Precisely, Northrop Frye, a Canadian literary critic, employed a different structuralism approach as he compartmentalized genres of literature into four mythoi.
- Historical criticism or modes theory (thematic, tragic and comic)
- Archetypal criticism or myths theory (tragedy, comedy, satire, and romance)
- Ethical criticism or Symbols theory (mythical, anagogic, literal, descriptive and formal)
- Rhetorical criticism or genres theory (epos, drama, lyric, epos)
Semiotic and Structuralism
Saussure is one of the well-known figures who introduced ‘Semiotics’ into structuralism. Another theorist Charles Sanders presented semiotics theories to expand the horizon of structuralism. The ideas of semiotics help structuralists analyze the sign systems that define human experiences. The theorists incorporated three critical ideas into structuralism.

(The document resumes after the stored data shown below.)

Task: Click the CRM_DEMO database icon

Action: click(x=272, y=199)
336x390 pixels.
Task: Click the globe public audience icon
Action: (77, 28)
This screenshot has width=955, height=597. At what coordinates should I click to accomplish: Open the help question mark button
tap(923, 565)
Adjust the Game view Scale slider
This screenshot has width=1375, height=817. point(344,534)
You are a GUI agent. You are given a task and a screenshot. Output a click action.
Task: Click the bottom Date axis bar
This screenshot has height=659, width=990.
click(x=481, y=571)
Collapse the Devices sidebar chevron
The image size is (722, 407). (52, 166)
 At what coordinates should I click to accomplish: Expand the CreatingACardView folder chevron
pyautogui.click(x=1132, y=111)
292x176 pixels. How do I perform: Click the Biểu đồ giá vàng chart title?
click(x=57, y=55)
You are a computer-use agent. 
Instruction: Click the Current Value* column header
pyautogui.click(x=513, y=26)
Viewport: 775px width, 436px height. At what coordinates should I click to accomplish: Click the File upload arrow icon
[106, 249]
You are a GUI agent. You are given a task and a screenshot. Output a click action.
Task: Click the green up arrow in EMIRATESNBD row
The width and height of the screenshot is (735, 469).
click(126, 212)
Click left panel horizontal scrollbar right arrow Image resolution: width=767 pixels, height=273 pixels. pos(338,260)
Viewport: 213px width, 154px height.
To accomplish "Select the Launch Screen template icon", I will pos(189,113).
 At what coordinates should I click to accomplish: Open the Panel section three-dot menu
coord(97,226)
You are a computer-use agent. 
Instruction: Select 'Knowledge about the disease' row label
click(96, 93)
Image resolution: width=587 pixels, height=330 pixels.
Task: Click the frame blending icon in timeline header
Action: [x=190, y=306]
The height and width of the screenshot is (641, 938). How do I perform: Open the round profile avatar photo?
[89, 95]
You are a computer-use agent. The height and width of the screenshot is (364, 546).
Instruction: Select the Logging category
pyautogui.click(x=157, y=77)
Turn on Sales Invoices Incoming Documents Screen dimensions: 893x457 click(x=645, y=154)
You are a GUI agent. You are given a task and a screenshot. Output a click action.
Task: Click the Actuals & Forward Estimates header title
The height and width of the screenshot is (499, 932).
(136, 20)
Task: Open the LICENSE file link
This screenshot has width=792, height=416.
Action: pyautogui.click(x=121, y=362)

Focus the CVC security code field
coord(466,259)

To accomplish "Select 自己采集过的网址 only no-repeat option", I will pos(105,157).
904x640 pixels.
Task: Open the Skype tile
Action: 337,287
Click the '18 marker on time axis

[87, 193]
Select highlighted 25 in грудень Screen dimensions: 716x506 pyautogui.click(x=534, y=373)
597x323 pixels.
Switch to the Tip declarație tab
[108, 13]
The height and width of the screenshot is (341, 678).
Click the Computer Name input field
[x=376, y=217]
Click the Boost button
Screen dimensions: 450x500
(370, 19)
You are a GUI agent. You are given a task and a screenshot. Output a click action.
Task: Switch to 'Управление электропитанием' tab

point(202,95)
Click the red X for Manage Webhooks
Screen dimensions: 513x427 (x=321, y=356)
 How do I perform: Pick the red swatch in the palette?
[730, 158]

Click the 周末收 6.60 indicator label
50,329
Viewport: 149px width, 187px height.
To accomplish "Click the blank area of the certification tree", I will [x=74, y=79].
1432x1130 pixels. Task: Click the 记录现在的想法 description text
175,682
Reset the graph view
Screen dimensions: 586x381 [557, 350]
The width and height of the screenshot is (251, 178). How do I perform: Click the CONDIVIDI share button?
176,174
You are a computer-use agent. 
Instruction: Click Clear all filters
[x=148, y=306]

- Iconic Signs, in which both signified thing and signifier resemble each other, for example, tags of ‘ Men and Women’ on washroom doors
- Indexes, in which the signifier’s job is indicating the signified, such as smoke and fire
- True symbols, it refers to the conventional and arbitrary relation between signifier and signified a thing.
These ideas have a significant influence on semiotic theories that employs the sign system.
The Role of Sign System
There is no doubt that the domain of semiotic has significant contribution in formulating a structuralist theory. Semioticians employ structuralist insights for studying sign systems. Semiotic theories focus on non-linguistic behavior or objects to analyze them as language. To put it simply, the semiotics aims to examine how non-linguistic behaviors and objects communicate or tell something.
For instance, the image of a woman with blonde hair and skin-tight velvet attire on the billboard of a product like a whiskey persuades us (or tells us) to drink it if we (especially men) want to be attractive to a gorgeous woman. The combination of semiotics and structuralism help critics understands the numerous signs and structure of a literary work. Many semiotic examples lead structuralism to the startling insights of the text. According to Saussure, signs are the most crucial element in any language, which help people deduce the meanings of anything.
With the pragmatic approach of semiotics, structuralist or linguists can conveniently examine language without having to analyze its referents like abstractions or fictions. Semiotics has been helpful for the critics to investigate how meanings are created and communicated. With the semiotics definition, understanding a complex set of conventions and cultural messages have become easy to interpret.
Bottom Line
Overall, structuralism is one of the impactful and controversial approaches that set its aim to determine underlying structures of literary texts. It can also be applied to study any meaningful event like discussion, marriage or coffee cup. Using semiotics, structuralism analyzes the signs, function, and impact of any event. Thus, the broad approach offers insights into what makes people the way they are.